It’s often said that people need to reach rock bottom before deciding to take a chance on that one thing that can change their life completely. For David Capablanca, rock bottom was realizing how much time he would spend working off his student loans.
“After a six-month grace period after college, I was working for low wages that didn’t justify the amount of student loans that I took out and an addition two to three years of work before I became a licensed architect,” he says.
“I had a master’s in architecture from one of the best schools, studying under the best architects, with a great portfolio. And hundreds of thousands of dollars in student debt.”
David eventually found a way out in stock trading. With no illusions that it’s a field where success is just handed out to people, he chose it over real estate, his second option. What followed was an arduous study schedule that saw him spend most of his days learning about trading.
“I used to be all over Facebook in college, but then all of a sudden, I completely dropped out,” he recalls. “I was like Batman because Batman disappeared for three years. It was a complete switch. I lived out of an office and spent 18 to 20 hours a day just studying.”
Besides spending every moment he could spare studying, David Capablanca knew he had to create a strategy that would make him stick with trading. He initially gave himself a timeline of 5 to 10 years to make it as a trader, but he was able to meet the goal well before that.
But he also knew that trading could get tricky and that people are prone to giving it up.

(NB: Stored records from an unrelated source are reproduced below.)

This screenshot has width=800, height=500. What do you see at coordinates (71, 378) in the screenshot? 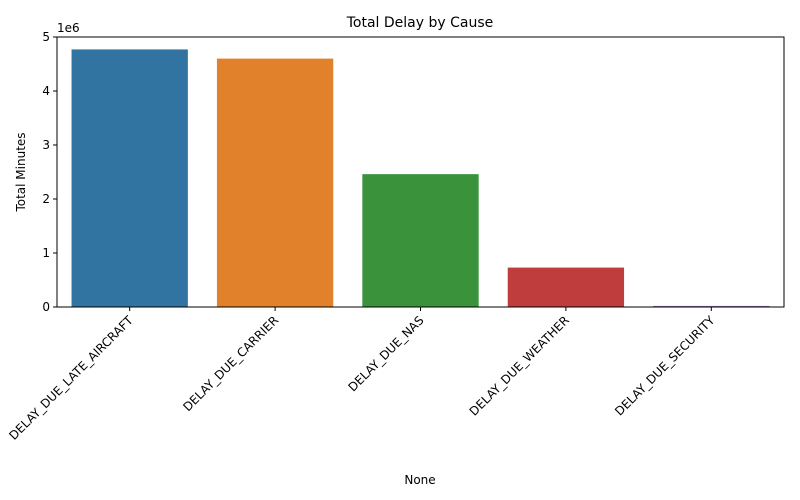
I see `x-tick-label: DELAY_DUE_LATE_AIRCRAFT` at bounding box center [71, 378].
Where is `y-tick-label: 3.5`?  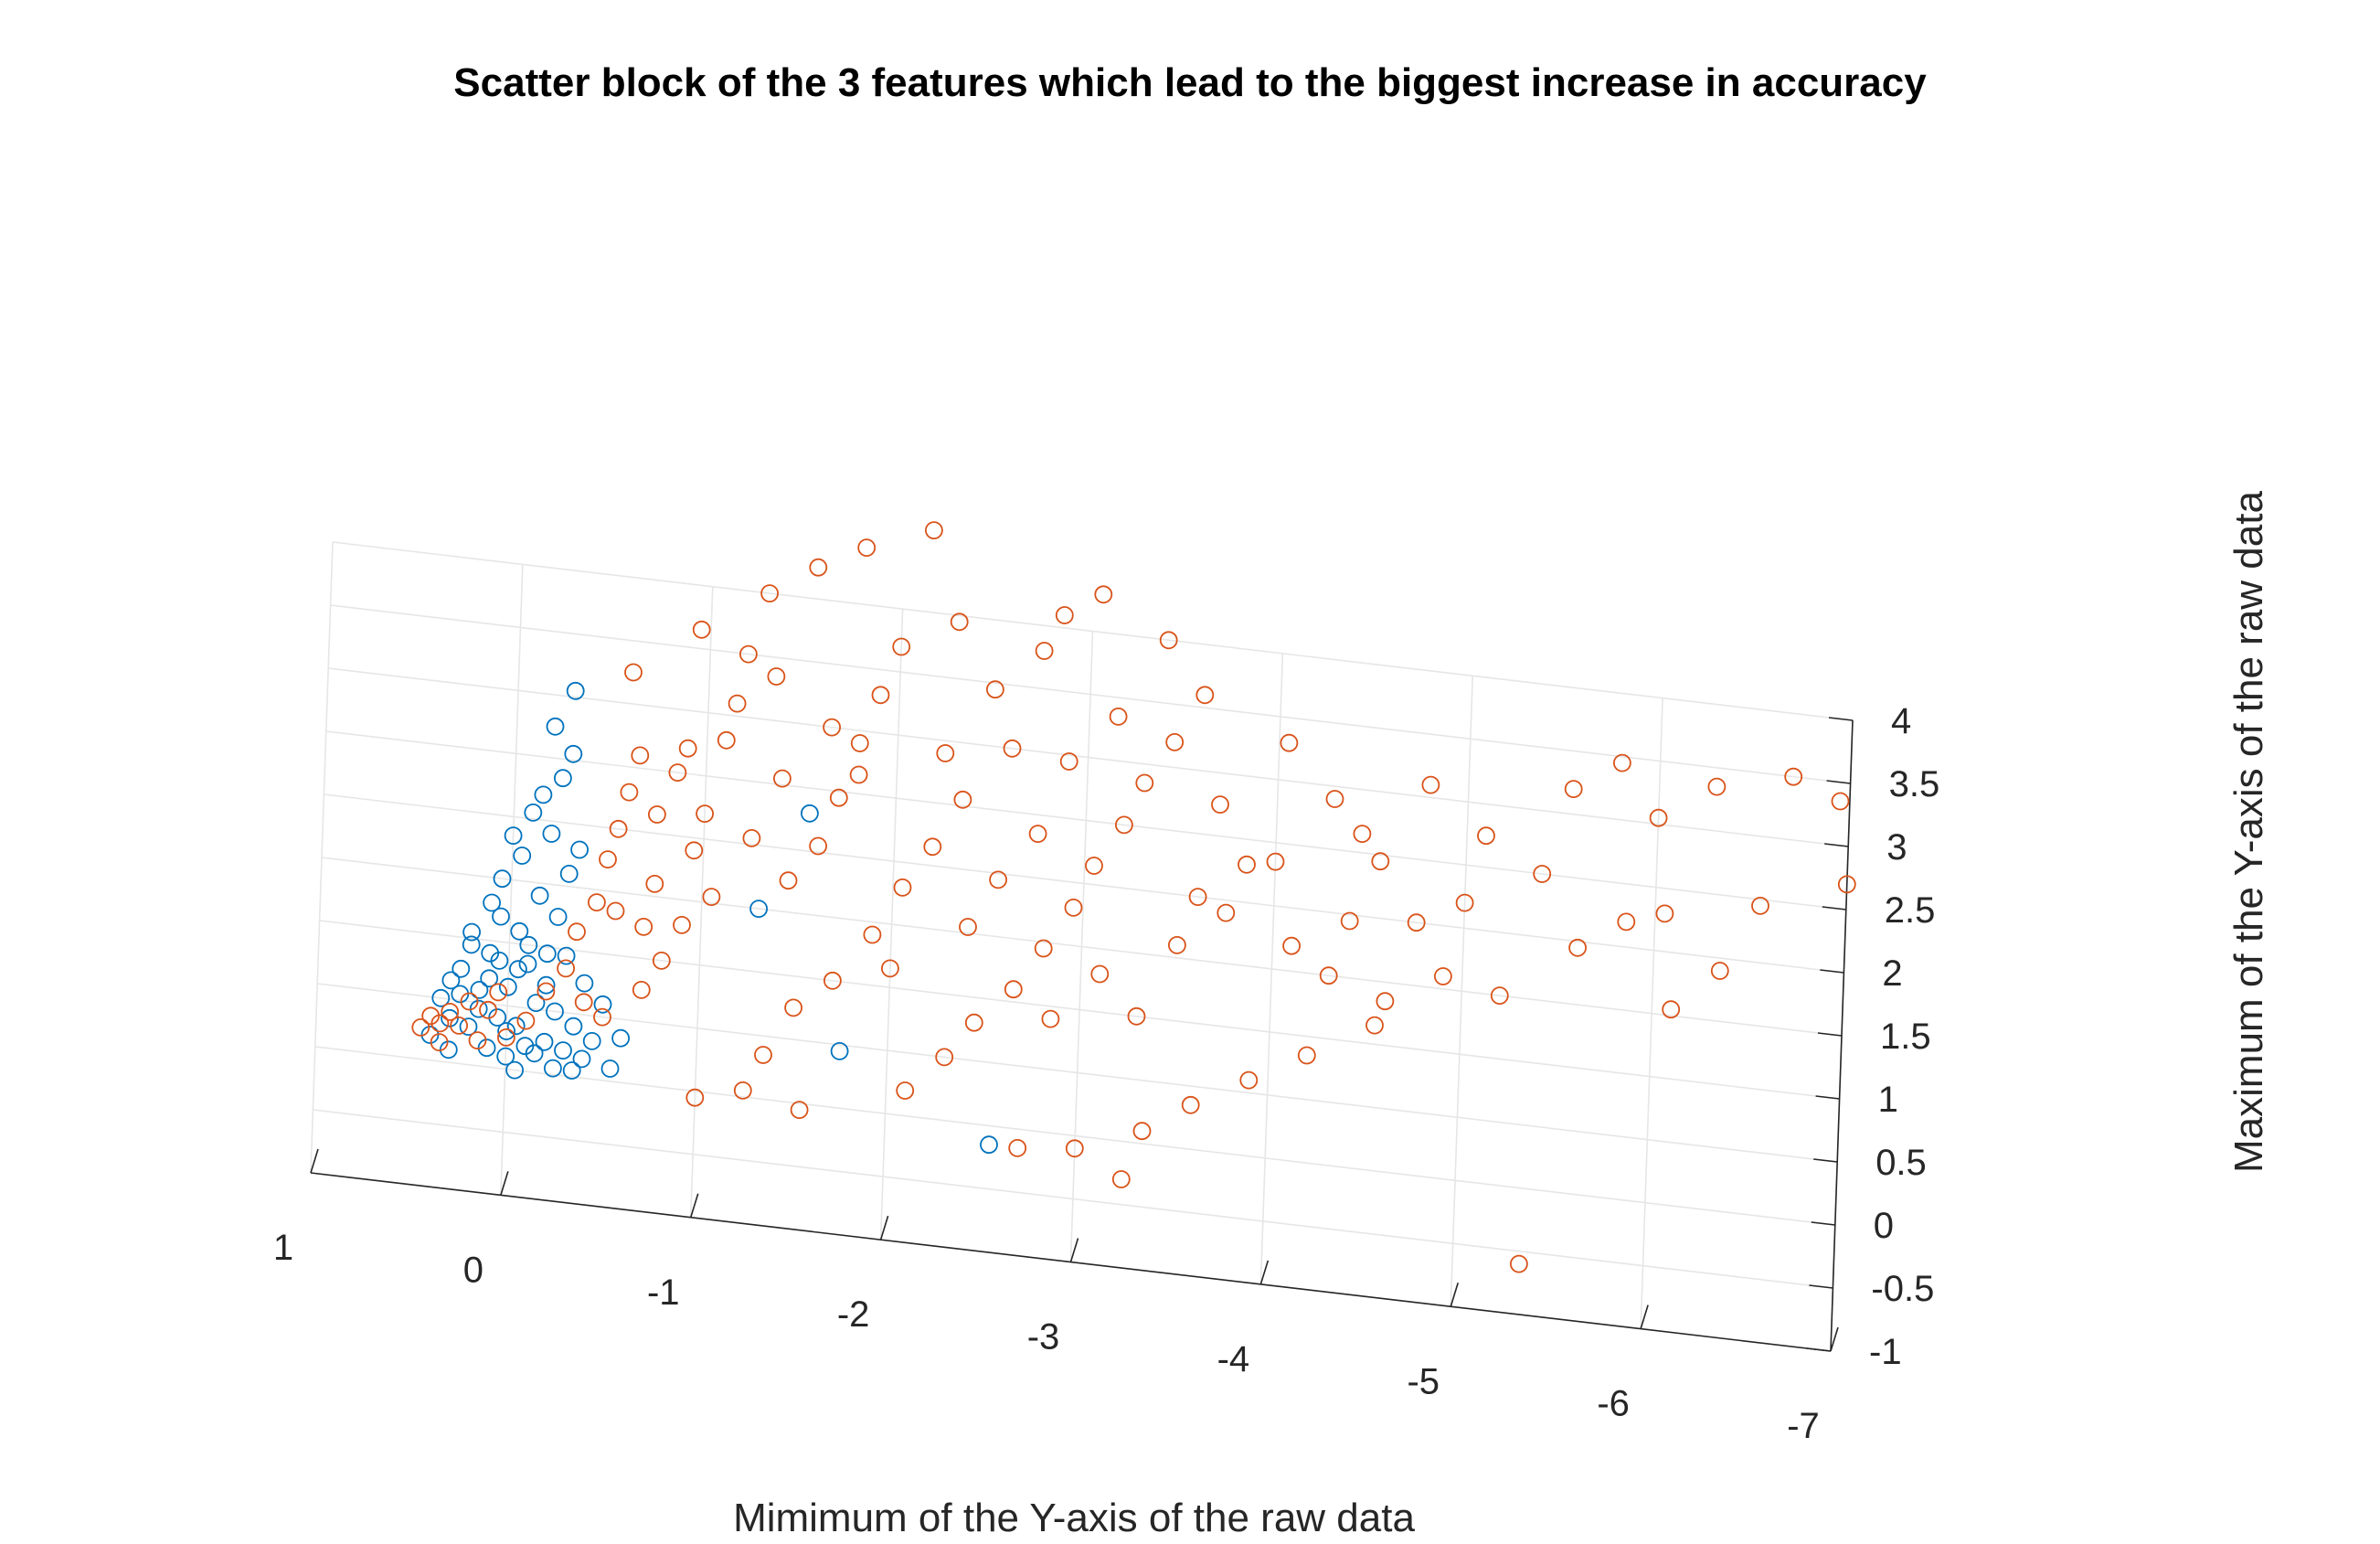
y-tick-label: 3.5 is located at coordinates (1915, 784).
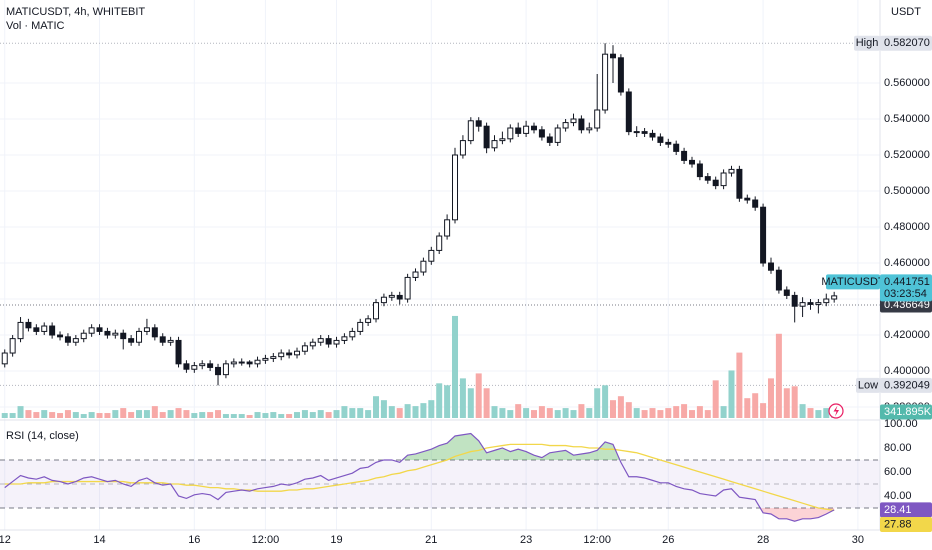 The image size is (932, 550). What do you see at coordinates (668, 540) in the screenshot?
I see `x-tick-label: 26` at bounding box center [668, 540].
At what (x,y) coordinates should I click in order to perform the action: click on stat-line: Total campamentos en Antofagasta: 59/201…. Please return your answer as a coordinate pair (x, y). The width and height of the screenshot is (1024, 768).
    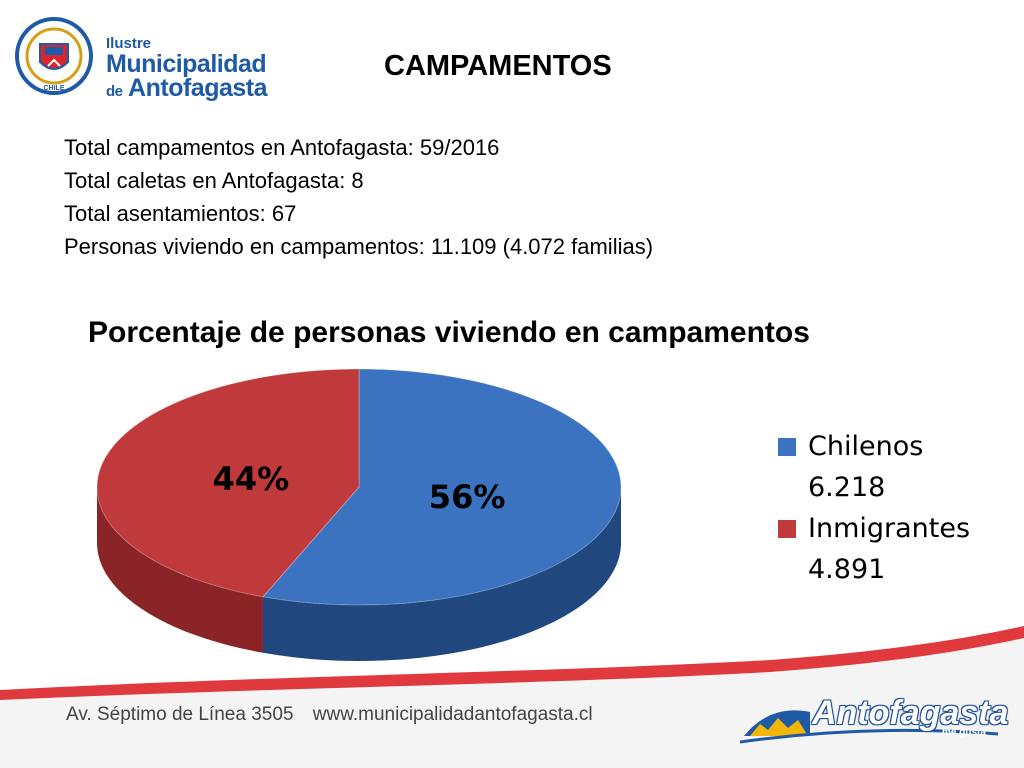
    Looking at the image, I should click on (282, 148).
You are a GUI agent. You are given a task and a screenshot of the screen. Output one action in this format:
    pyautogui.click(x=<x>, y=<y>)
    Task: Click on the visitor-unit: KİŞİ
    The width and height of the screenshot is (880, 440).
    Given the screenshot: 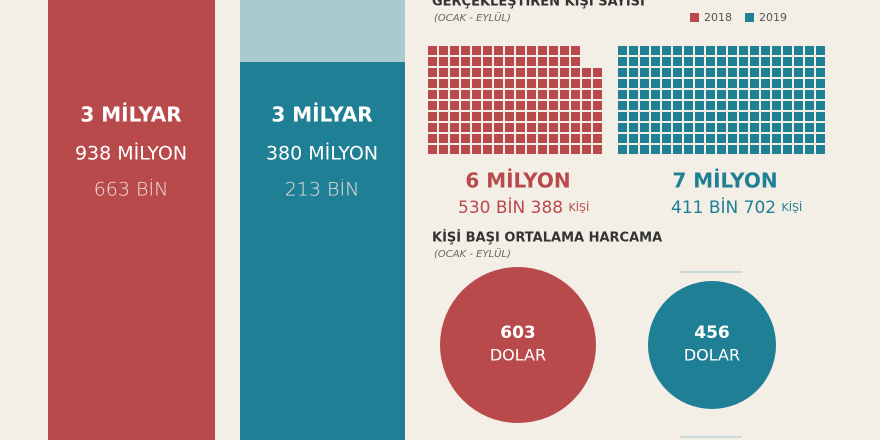 What is the action you would take?
    pyautogui.click(x=580, y=208)
    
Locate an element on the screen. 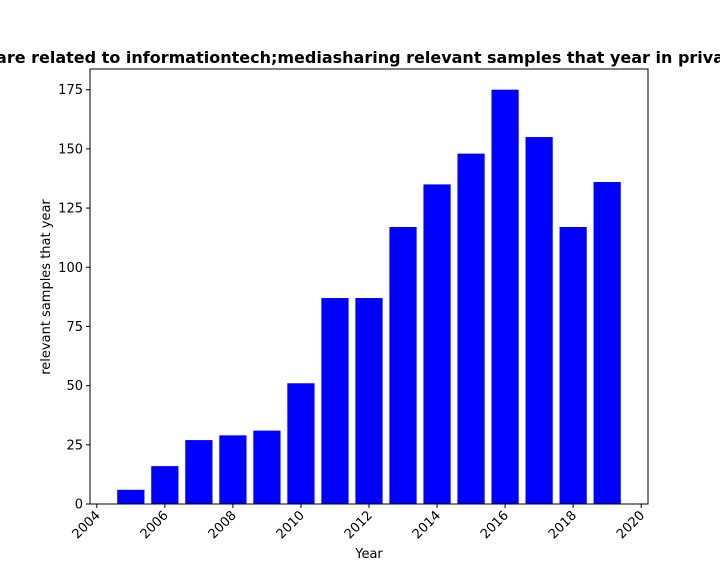  bar-2012 is located at coordinates (369, 401).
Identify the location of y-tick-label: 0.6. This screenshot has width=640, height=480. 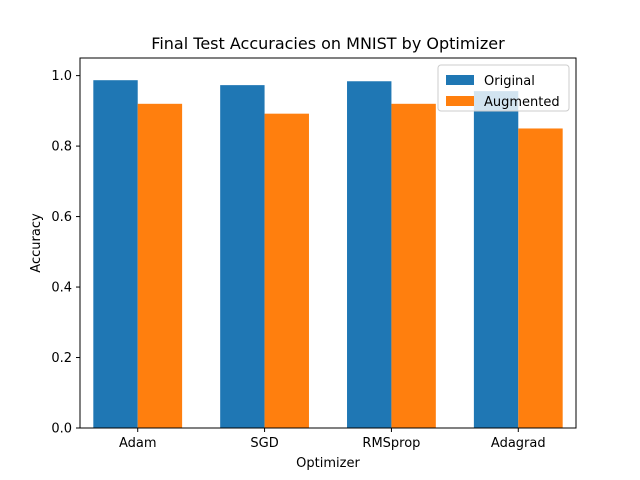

“I knew a lot of people that failed at trading. They give themselves an out,” he says. “But there was a strategy that the Greeks had called ‘burning the boats,’ and it’s what Hernan Cortes used when he came over to conquer Mexico. After meeting dissent from his crew upon landing in Mexico, he waited until they were asleep and burned the ships they came on. There was nowhere to go but forward from then on.”
His drastic approach meant that, when market conditions became just right, David Capablanca knew which sales he needed to execute and when. So he rose from the ashes of seclusion and started a career in a new challenging field with a triumph.
He hasn’t stopped since. Becoming a master trader meant learning from other masters, and he had the opportunity to do so in Puerto Rico. There, he fell in with White Diamond Research, found mentors in some of the best traders today, and expanded his knowledge about shorting stocks and identifying red flags in companies.
His experiences also gave him plenty to discuss in his podcast, The Friendly Bear. Whether it’s books about trading, reviews of trades, or interviews with some of the top traders he has access to, David Capablanca’s seeing the benefits of the risks he’s taken come in; and the future looks bright.
“In the future, I want to use my own resources and capabilities to design skyscrapers. It’s giving me the means to do two things I love, and I have the skills for both,” he says.